On the other hand, it’s just fun to see how some of the writers indulge in retelling urbanist cliches, ecological dreams, and apocalyptic/digital apprehensions like the hackneyed one that we will have less face-to-face communication because of the spread of online technologies – but suddenly tear themselves away from all-too-predictable statements and make literature in the spirit of Bradbury’s Fahrenheit, or, if not Strugatsky brothers, then at least on the level of Lukyanenko.
I liked a story by Aleksey Evtushenko, in which a robot gets consciousness in the process of a quantum leap to Khabarovsk, and then a prodigy girl that he rescues sends him back to the rebel-held Khabarovsk again.
Just as interesting is the review by the head of the department of geography and geo-information technologies of the Higher School of Economics, Nikolai Kurichev, written in the genre of an analytical essay, which mentions the fact that the whole diversity of Moscow’s urban environment caters for people who have (1) spare time and (2) spare money on their hands – while others just struggle to make a living (and we are not speaking about migrant workers here), and are simply “not involved in the practices of consuming a fair share of the city space.”

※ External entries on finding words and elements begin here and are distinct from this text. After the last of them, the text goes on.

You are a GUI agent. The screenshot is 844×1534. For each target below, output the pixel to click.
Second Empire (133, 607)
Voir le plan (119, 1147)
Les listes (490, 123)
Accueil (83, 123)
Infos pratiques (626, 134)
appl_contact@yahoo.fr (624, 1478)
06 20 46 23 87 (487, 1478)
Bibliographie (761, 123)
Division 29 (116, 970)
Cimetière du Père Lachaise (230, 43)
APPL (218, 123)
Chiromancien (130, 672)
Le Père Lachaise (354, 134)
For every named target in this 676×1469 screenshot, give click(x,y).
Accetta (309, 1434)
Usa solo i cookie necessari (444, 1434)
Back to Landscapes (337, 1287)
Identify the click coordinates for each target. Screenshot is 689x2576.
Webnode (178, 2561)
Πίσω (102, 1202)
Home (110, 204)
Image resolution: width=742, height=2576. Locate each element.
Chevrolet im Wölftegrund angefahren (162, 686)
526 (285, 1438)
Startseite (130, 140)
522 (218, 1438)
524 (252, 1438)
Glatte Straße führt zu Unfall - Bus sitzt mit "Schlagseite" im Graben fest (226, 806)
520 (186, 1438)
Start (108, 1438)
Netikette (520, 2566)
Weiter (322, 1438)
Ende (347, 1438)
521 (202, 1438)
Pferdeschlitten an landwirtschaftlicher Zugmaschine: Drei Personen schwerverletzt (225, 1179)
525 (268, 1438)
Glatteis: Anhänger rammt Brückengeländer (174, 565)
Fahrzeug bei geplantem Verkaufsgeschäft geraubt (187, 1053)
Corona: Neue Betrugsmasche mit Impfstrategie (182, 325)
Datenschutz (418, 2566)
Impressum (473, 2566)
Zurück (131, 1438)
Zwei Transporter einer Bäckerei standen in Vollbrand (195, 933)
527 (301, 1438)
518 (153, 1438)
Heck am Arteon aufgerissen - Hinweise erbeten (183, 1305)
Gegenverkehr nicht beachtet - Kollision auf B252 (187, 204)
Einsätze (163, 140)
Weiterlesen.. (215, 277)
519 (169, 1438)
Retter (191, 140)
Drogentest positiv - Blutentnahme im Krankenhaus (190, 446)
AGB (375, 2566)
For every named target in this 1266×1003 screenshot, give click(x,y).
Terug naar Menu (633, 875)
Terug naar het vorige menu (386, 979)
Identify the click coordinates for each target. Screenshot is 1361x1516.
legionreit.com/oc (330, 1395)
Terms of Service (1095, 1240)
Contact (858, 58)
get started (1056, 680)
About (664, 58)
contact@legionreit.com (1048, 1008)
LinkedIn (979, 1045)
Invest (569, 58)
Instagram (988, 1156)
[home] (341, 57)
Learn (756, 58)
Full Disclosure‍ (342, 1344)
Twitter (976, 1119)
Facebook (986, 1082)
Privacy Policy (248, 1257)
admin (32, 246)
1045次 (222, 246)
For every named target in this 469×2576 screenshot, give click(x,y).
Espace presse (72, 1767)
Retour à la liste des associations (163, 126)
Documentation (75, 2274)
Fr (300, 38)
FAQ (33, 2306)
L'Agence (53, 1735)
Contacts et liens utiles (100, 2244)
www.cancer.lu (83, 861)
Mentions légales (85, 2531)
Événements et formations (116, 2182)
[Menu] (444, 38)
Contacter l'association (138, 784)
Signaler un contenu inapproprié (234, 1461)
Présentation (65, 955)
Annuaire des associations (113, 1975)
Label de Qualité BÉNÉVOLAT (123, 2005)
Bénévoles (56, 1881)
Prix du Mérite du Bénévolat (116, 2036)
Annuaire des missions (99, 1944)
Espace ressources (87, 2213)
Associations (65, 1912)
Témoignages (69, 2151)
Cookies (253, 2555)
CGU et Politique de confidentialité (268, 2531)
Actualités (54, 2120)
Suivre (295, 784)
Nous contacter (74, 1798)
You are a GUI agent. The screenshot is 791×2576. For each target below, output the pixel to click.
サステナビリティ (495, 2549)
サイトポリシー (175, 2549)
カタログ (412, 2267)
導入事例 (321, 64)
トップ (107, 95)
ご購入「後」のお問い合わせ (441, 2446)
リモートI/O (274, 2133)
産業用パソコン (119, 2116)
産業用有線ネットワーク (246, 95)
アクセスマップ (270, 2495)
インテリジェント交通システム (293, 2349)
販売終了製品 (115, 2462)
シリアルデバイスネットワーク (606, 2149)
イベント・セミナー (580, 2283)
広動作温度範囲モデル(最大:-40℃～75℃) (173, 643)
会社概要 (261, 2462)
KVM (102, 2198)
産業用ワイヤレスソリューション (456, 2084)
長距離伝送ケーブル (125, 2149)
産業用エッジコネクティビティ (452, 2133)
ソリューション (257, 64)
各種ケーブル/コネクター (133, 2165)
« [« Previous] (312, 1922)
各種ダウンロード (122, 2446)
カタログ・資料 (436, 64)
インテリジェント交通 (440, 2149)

Another piece of interesting reading is a review by Ekaterina Shulman about the phenomenon of diversity as a social and cultural paradigm, in actuality devoted to the packing of cities and the reasons for migration.
The statements are substantiated by diagrams that display the growth of creative economy, the number of muscovites that support “the new ethics”, subjectivity and mobility, or the growth of the social and spatial inequality and ghetto-ization; or the growth of the opportunities for cyber control. Various topics are covered. Meanwhile, “according to the members of the foresight, the main concept of the urban space of Moscow-2050 was that of a “service town” – says Elena Borisova in her essay, which comes first in the book.
At the same time, “what makes the “Moscow-2050” foresight special is the complexity of its topic consisting in the dynamics and alternative for developing a global city” – this is how the authors of the third book recap in the methodology of the foresight. Indeed, the very development of the megalopolis, which we don’t even know for sure is manageable at all, is a very complex task, and even more complex in the futuristic perspective. Because the future, as we know, is not written yet.
So, let’s be amazed at and happy with the bravery and professionalism of the authors of the three-volume edition, who ventured to make such an impressive string of anniversary events, from the exhibition in the Museum of Moscow to publishing this three-volume edition.